How a gRPC call maps onto HTTP/2
Concretely, an RPC is an HTTP/2 POST to a path shaped like
/package.Service/Method
(e.g. /user.v1.UserService/GetUser). gRPC metadata travels as HTTP/2
headers; the
serialized protobuf travels in DATA frames as the body; and the final status (the
gRPC status
code — §14) arrives in HTTP/2 trailers after the body. Streaming simply
means more
than one message flows in one or both directions on that stream before it closes.
| gRPC concept | HTTP/2 mechanism |
|---|---|
| One RPC call | One HTTP/2 stream (request + response) |
| Method being called | :path header = /pkg.Service/Method |
| Metadata (auth tokens, trace IDs) | HTTP/2 request & response headers |
| The request/response message(s) | length-prefixed protobuf in DATA frames |
| Final status + message | grpc-status / grpc-message trailers |
| Streaming | multiple DATA frames before the stream half-closes |
Because gRPC needs HTTP/2 end to end, any proxy/load balancer in the path must speak HTTP/2 and do L7 (request-aware) balancing — a naive L4 TCP balancer will pin every call to one backend, since they all share one connection (§17). And because browsers can't expose raw HTTP/2 framing to JS, browsers can't speak native gRPC at all (§19). The transport choice shapes the whole deployment story.
Unary RPC
The simplest and most common shape: one request, one response — exactly like a
normal
function call. The client sends a single message, the server does its work and returns a single
message. ~90%
of real-world RPCs are unary. We'll build the GetUser method from the
user.proto in
§04, in full, both languages.
// ===== SERVER =====
package main
import (
"context"
"log"
"net"
"google.golang.org/grpc"
"google.golang.org/grpc/codes"
"google.golang.org/grpc/status"
userv1 "example.com/gen/userv1" // generated from user.proto
)
// Embed the generated UnimplementedUserServiceServer for forward-compat.
type server struct {
userv1.UnimplementedUserServiceServer
}
// The method signature is generated FROM the proto: ctx, *Request -> *Response, error
func (s *server) GetUser(ctx context.Context, req *userv1.GetUserRequest) (*userv1.GetUserResponse, error) {
if req.GetId() == "" {
return nil, status.Error(codes.InvalidArgument, "id is required") // typed error, §14
}
// ...real work: query the DB by req.GetId()...

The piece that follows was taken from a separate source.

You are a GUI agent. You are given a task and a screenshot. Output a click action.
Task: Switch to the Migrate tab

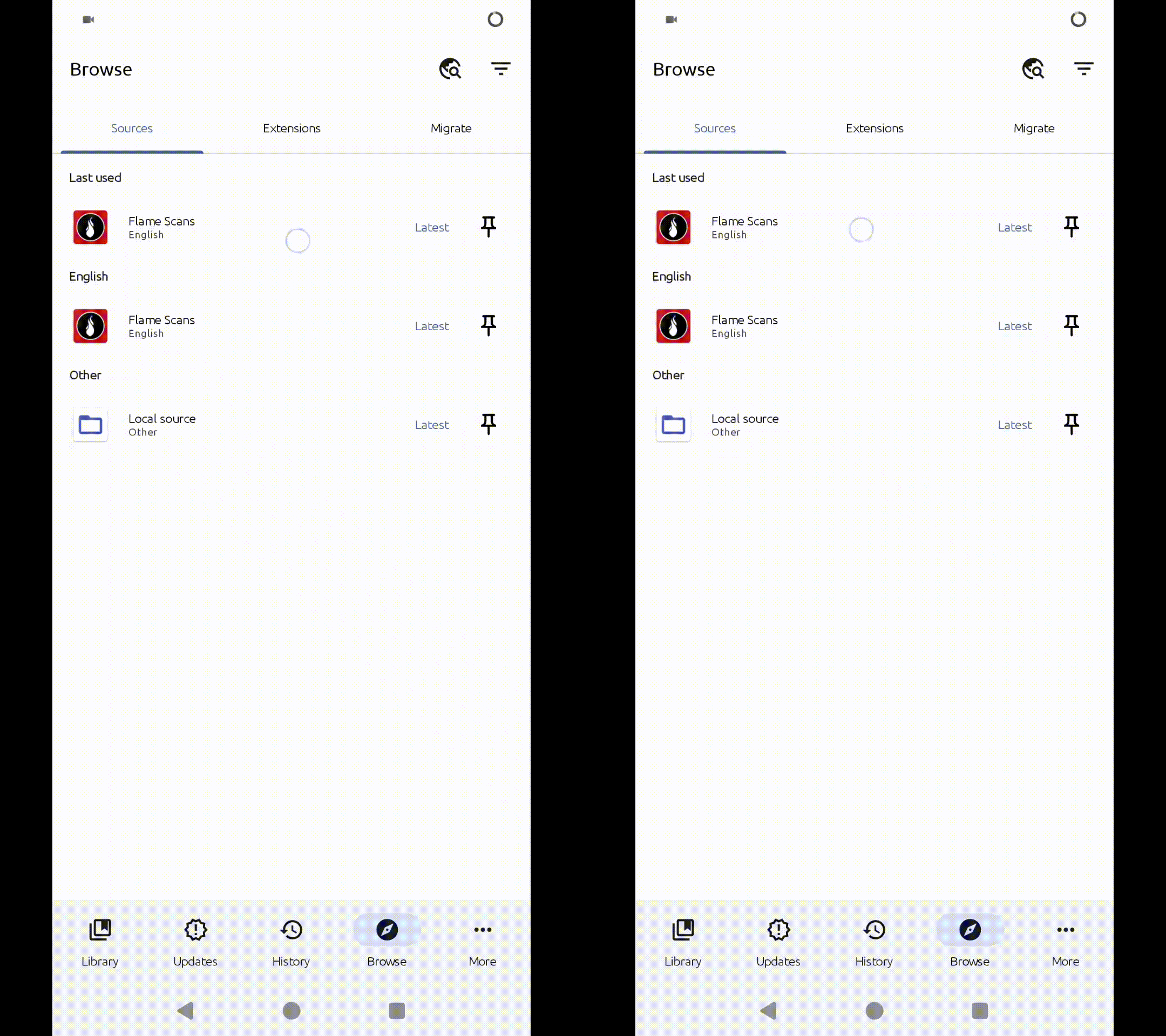(451, 127)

u := &userv1.User{Id: req.GetId(), Email: "ada@example.com", FullName: "Ada", Role: userv1.Role_ROLE_ADMIN}
return &userv1.GetUserResponse{User: u}, nil
}
func main() {
lis, _ := net.Listen("tcp", ":50051")
s := grpc.NewServer()
userv1.RegisterUserServiceServer(s, &server{}) // wire the impl to the service
log.Println("gRPC on :50051")
s.Serve(lis)
}
// ===== CLIENT =====
func callGetUser() {
// NewClient replaces the deprecated grpc.Dial; insecure creds for local dev only
conn, _ := grpc.NewClient("localhost:50051", grpc.WithTransportCredentials(insecure.NewCredentials()))
defer conn.Close()
client := userv1.NewUserServiceClient(conn) // the generated STUB
ctx, cancel := context.WithTimeout(context.Background(), time.Second) // always a deadline, §13
defer cancel()
resp, err := client.GetUser(ctx, &userv1.GetUserRequest{Id: "u42"}) // looks local, runs remote
if err != nil {
log.Fatalf("GetUser failed: %v", err) // err carries the gRPC status code
}
log.Printf("got user: %s", resp.GetUser().GetFullName())
}
# ===== SERVER =====
from concurrent import futures
import grpc
import user_pb2 as pb # generated: messages
import user_pb2_grpc as pb_grpc # generated: service base classes
class UserService(pb_grpc.UserServiceServicer):
# Method signature generated FROM the proto: (self, request, context) -> response
def GetUser(self, request, context):
if not request.id:
context.abort(grpc.StatusCode.INVALID_ARGUMENT, "id is required") # typed error, §14
# ...real work: query the DB by request.id...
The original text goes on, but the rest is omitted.